Chia seeds are the fruits of the chia plant (a species of sage) which is almost exclusively occurring in Mexico. Containing plenty of nutrients, these small, inconspicuous grains are considered to be very healthy. The seeds are imported and routinely inspected for mycotoxins. The maximum contents of aflatoxins B/G in food are regulated by the European Commission (EG) Nr. 1152/2009.
Immunoaffinity Columns for Clean-up of Analytes in Food and Feed
For a fast and efficient clean-up of the aflatoxins B1, B2, G1 and G2 in food and feed, LCTech offers the immunoaffinity columns AflaCLEAN, AflaCLEAN Select or AflaCLEAN SMART. The columns possess a very high matrix tolerance and are able to bind aflatoxins with a very high specificity. The chromatographic results are excellent, even with difficult matrices. Each of the clean-up columns is suitable for the automated processing, e. g. with the robotic system FREESTYLE SPE.
Automated Processing via FREESTYLE SPE
Automated sample preparation in the area of solid phase extraction has never been as easy as by using the FREESTYLE SPE robotic system. You can handle your SPE-processes fully automated around the clock, even at the weekend. Flexible in sample loading and elution, the FREESTYLE system can be used for many application fields: from mycotoxin and environmental analysis up to forensic applications and samples of doping control.
Just transfer your manual methods onto the FREESTYLE SPE robotic system and you have more time for other important activities.

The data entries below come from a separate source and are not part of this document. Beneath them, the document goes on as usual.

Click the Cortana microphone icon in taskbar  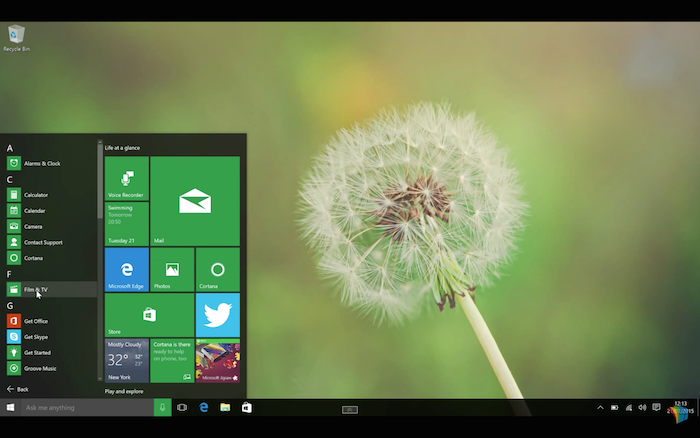coord(162,408)
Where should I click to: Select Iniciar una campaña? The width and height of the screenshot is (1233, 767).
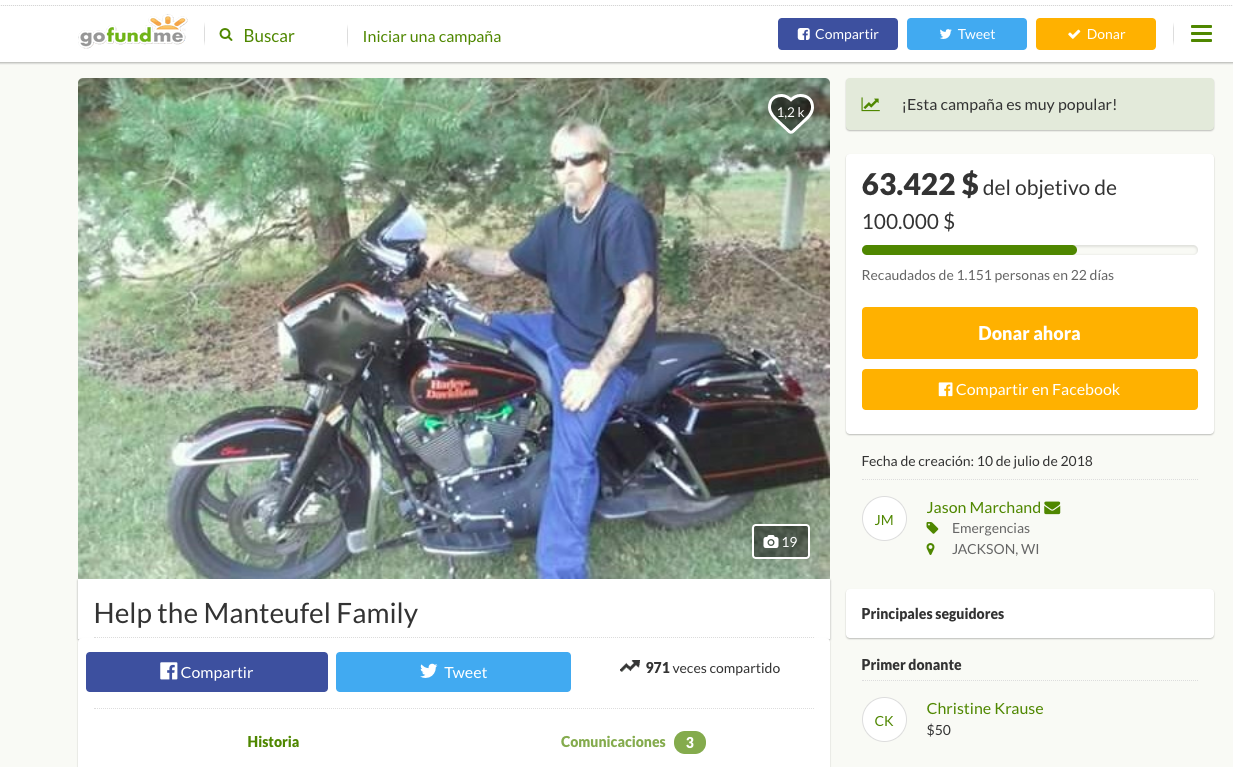click(x=432, y=36)
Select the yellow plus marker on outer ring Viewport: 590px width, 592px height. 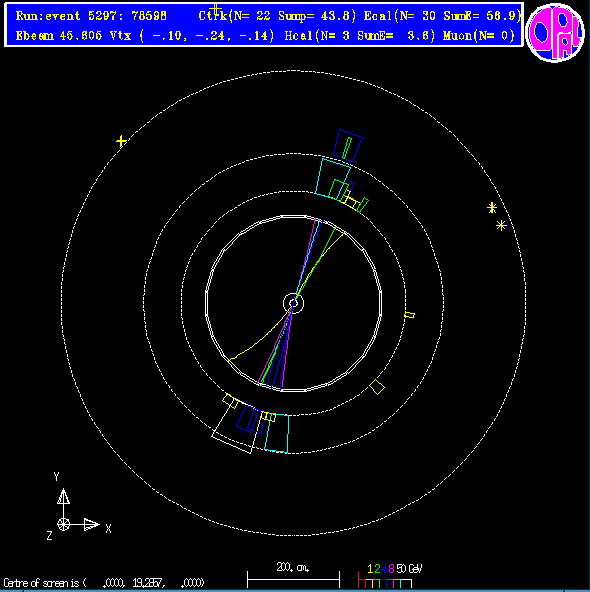121,141
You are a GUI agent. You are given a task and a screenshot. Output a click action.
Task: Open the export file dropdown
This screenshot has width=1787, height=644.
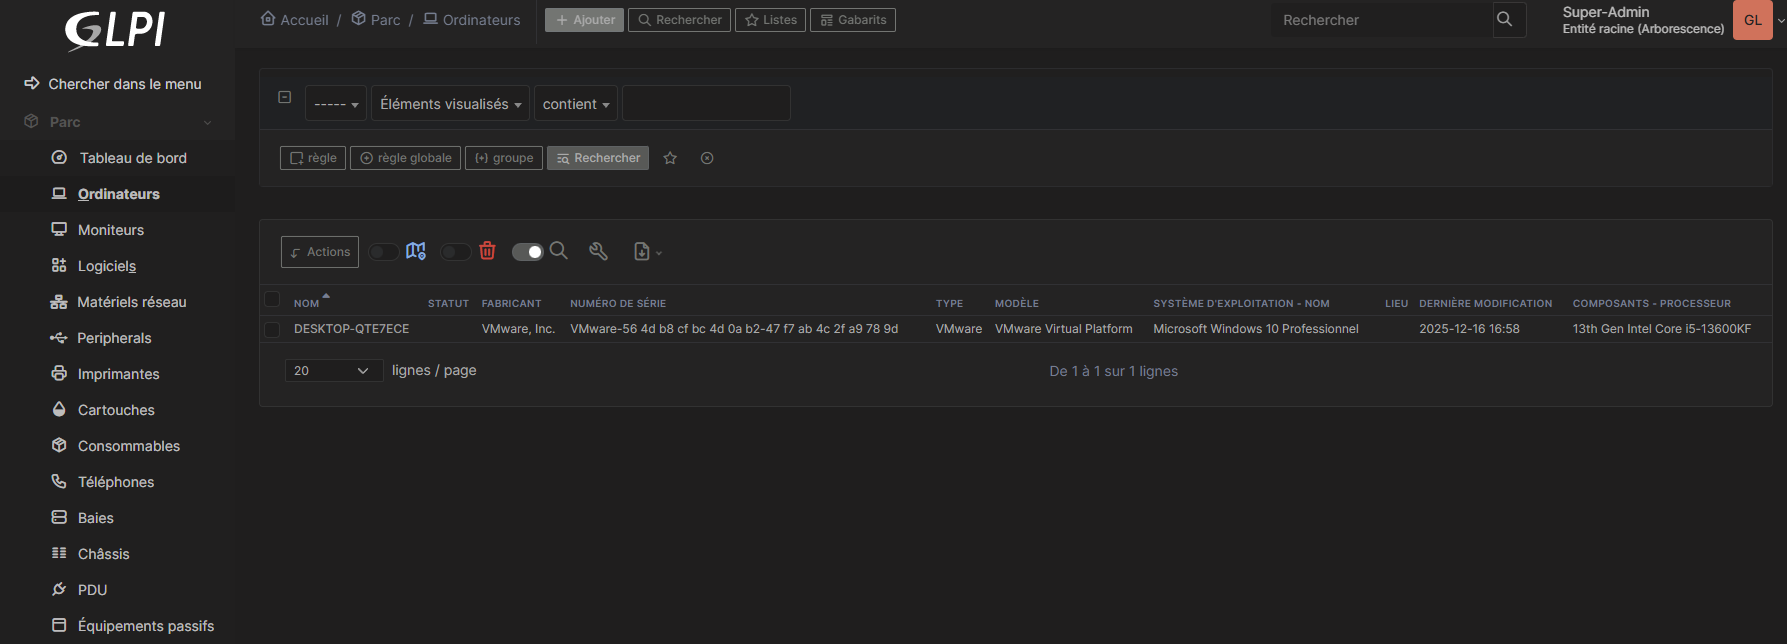pos(647,252)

Protocol of Manual Processing
Homogenise 10 g of chia seeds and add 1 g sodium chloride, 50 mL 80/20 (Methanol/Water (v/v)) and 25 mL n-hexane, in order to extract the mixture for 20 - 30 minutes. Subsequently filtrate the extract and centrifuge it for the phase separation between the aqueous (lower) phase and the n-hexane (upper) phase with 2000 x g for 10 minutes.
Dilute 2 mL of the aqueous (lower) phase with 12 mL PBS-buffer (contains 8 % Tween20). Load the extract onto the immunoaffinity column AflaCLEAN or AflaCLEAN Select. Afterwards wash the column with 2 x 5 mL deionised water and load this solution also onto the IAC-column.
Dry the column and elute the toxin with 2 mL methanol. Keep in mind, that the methanol incubates for 5 minutes into the column bed, in order to dissolve the antibody toxin bond completely. Dilute and measure the eluate to HPLC-conditions.